Revert "[AArch64][Machine-Combiner] Split gather patterns into neon regs to multiple vectors (#142941)" #150505

jcohen-apple · 2025-07-24T19:48:20Z

Reverting due to reported miscompiles, will reland once it is fixed.

…egs to multiple vectors (#142941)" Reverting due to reported miscompiles, will reland with a fix.

llvmbot · 2025-07-24T19:48:57Z

@llvm/pr-subscribers-backend-aarch64

Author: Jonathan Cohen (jcohen-apple)

Changes

Reverting due to reported miscompiles, will reland once it is fixed.
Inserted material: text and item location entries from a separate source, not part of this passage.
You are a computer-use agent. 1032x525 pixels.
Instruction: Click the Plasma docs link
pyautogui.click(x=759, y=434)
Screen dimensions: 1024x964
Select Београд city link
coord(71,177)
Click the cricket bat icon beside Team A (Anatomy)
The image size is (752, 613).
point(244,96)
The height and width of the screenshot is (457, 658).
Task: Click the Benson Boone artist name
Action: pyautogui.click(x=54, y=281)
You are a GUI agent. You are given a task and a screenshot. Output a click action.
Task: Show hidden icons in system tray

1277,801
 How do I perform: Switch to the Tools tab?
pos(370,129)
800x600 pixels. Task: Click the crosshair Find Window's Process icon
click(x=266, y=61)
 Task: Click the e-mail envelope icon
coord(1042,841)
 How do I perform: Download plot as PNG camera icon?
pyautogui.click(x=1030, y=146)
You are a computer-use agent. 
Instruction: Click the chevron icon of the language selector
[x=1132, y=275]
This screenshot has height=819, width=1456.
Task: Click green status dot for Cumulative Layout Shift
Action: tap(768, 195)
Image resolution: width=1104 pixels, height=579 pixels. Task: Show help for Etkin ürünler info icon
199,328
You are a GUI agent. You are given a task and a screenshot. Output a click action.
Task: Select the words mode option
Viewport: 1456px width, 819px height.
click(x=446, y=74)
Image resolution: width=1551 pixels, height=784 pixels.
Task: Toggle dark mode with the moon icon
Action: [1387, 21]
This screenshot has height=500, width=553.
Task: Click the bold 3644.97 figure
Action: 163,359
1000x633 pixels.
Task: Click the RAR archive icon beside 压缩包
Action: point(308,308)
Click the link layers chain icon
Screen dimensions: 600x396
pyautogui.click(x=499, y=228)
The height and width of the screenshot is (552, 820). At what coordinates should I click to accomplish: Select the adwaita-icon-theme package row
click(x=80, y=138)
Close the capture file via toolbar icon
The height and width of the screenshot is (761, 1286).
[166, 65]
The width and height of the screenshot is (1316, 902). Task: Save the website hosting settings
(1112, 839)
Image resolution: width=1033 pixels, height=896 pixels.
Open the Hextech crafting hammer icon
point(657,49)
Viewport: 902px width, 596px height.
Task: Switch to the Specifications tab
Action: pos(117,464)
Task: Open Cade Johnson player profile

Patch is 67.56 KiB, truncated to 20.00 KiB below, full version: https://github.com/llvm/llvm-project/pull/150505.diff

10 Files Affected:

(modified) llvm/lib/Target/AArch64/AArch64InstrInfo.cpp (-265)
(modified) llvm/lib/Target/AArch64/AArch64InstrInfo.h (-4)
(removed) llvm/test/CodeGen/AArch64/aarch64-combine-gather-lanes.mir (-364)
(modified) llvm/test/CodeGen/AArch64/complex-deinterleaving-uniform-cases.ll (+65-69)
(modified) llvm/test/CodeGen/AArch64/concat-vector.ll (+2-3)
(modified) llvm/test/CodeGen/AArch64/fp-maximumnum-minimumnum.ll (+24-26)
(modified) llvm/test/CodeGen/AArch64/fsh.ll (+56-57)
(modified) llvm/test/CodeGen/AArch64/llvm.frexp.ll (+6-8)
(modified) llvm/test/CodeGen/AArch64/neon-dotreduce.ll (+170-175)
(modified) llvm/test/CodeGen/AArch64/nontemporal.ll (+23-25)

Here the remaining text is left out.